Life Insurance Claims Denial – Agents And Ratification

What if a life insurance agent does something he is not supposed to do when he sells a life insurance policy?  What if the insurance company ratifies what the agent did?
An insurance company may be liable for unauthorized conduct of an agent or other person, if the insurance company ratifies the conduct.  Ratification may occur when the insurance company, though having no knowledge of the unauthorized act, retains the benefits of the transaction after acquiring full knowledge of it.  The critical factor is the insurance company’s knowledge of the transaction and it actions in light of that knowledge.  Ratification extends to the entire transaction.  This is discussed in the 1980, Texas Supreme Court opinion styled, Land Title Co. of Dallas, Inc. v. F. M. Stigler, Inc.

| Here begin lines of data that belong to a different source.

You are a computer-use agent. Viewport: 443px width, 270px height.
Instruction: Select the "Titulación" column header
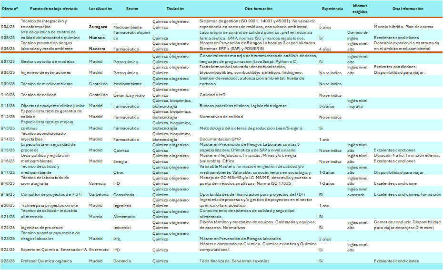[x=175, y=9]
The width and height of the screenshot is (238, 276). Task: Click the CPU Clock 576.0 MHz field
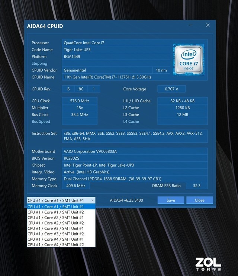80,101
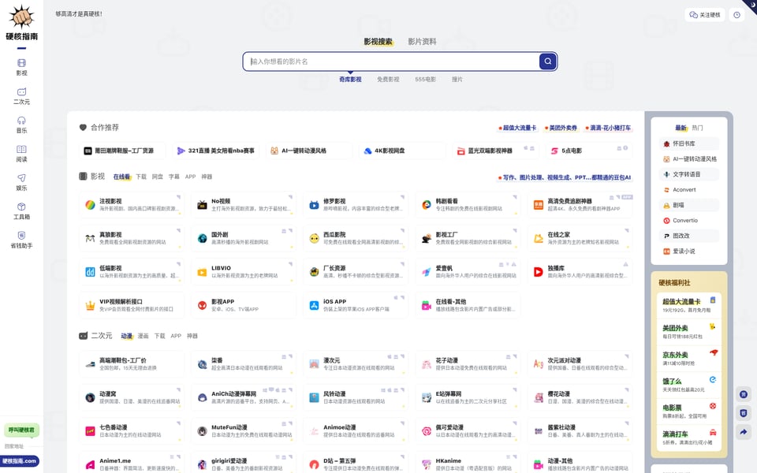757x473 pixels.
Task: Click the 阅读 sidebar icon
Action: click(21, 153)
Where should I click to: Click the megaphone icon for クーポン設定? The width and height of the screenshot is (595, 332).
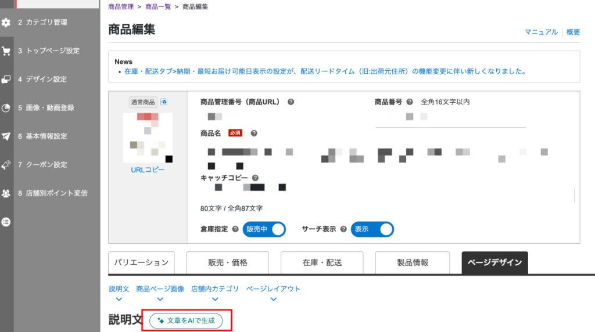[6, 165]
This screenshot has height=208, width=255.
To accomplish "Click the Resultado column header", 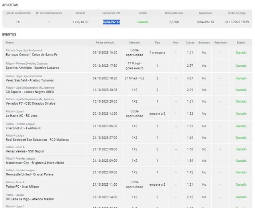I will coord(220,42).
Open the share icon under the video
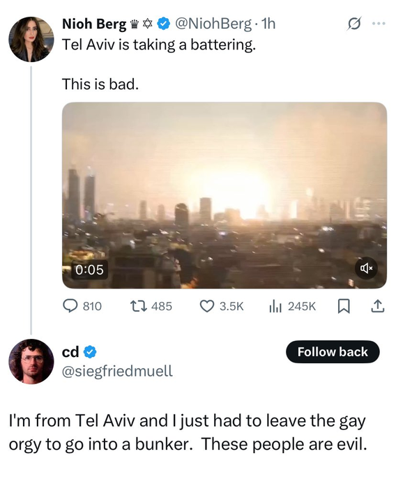The image size is (396, 479). point(377,306)
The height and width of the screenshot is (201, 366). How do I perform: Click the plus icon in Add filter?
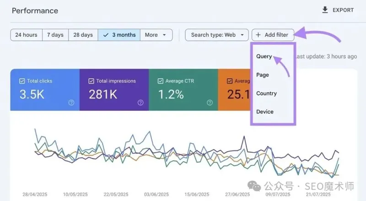258,35
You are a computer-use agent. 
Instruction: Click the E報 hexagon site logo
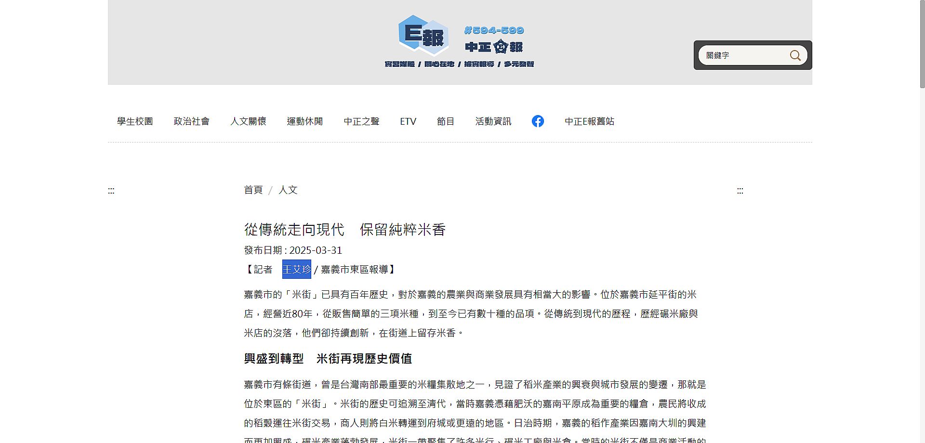pos(423,35)
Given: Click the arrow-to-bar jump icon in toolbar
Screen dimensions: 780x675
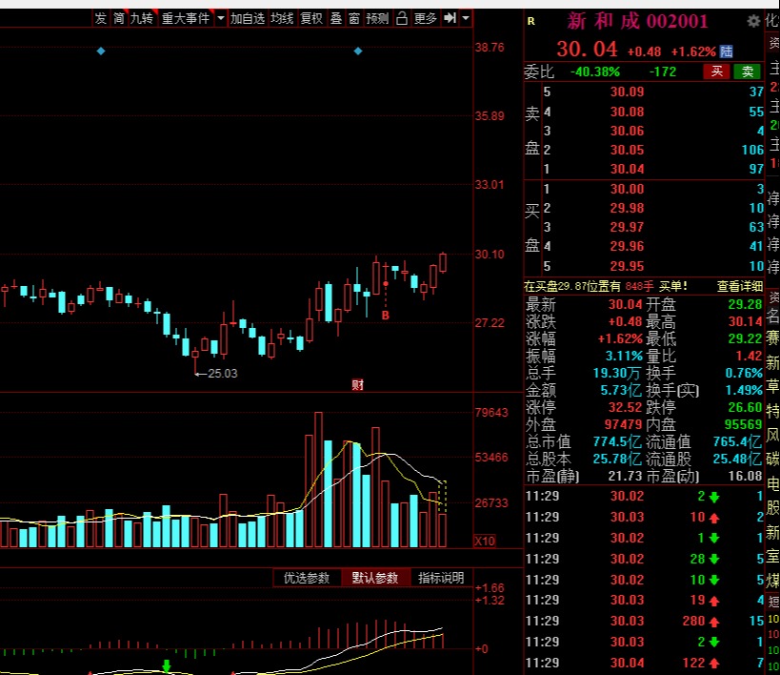Looking at the screenshot, I should pyautogui.click(x=450, y=18).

Here is an example.  In the 1989, Fourteenth District Court of Appeals opinion styled, Paramount National Life Insurance Co. v. Williams, the insurance company issued a hospitalization policy, without further investigation, despite having an application indicating the insured’s advanced age and poor health, and despite having knowledge of the agent’s inexperience.  By nevertheless accepting premiums, the insurance company ratified the agent’s misrepresentations made in the sale of the policy.
Here is another example.  In the 1938, Beaumont Court of Appeals opinion styled, Love v. Aetna Casualty & Surety Co., the insurance company that accepted, paid for, and relied on an autopsy report ratified the adjuster’s misconduct in obtaining the autopsy performed without the insured’s family’s consent.
Here is a situation where the insurance company does not have liability.  This is from a 1998, Texas Supreme Court opinion styled, State Farm Mutual Automobile Insurance Co. v. Traver.  The Texas Supreme Court held that a liability insurance company cannot be vicariously liable for the negligence of an attorney hired by the insurance company to defend its insured.  The court reasoned that the lawyer is not the agent of the insurance company.  The lawyer owes his or her unqualified loyalty to the insured and is not subject to the insurance company control.  Of course, either the layer or the insurance company may be liable directly for their own misconduct.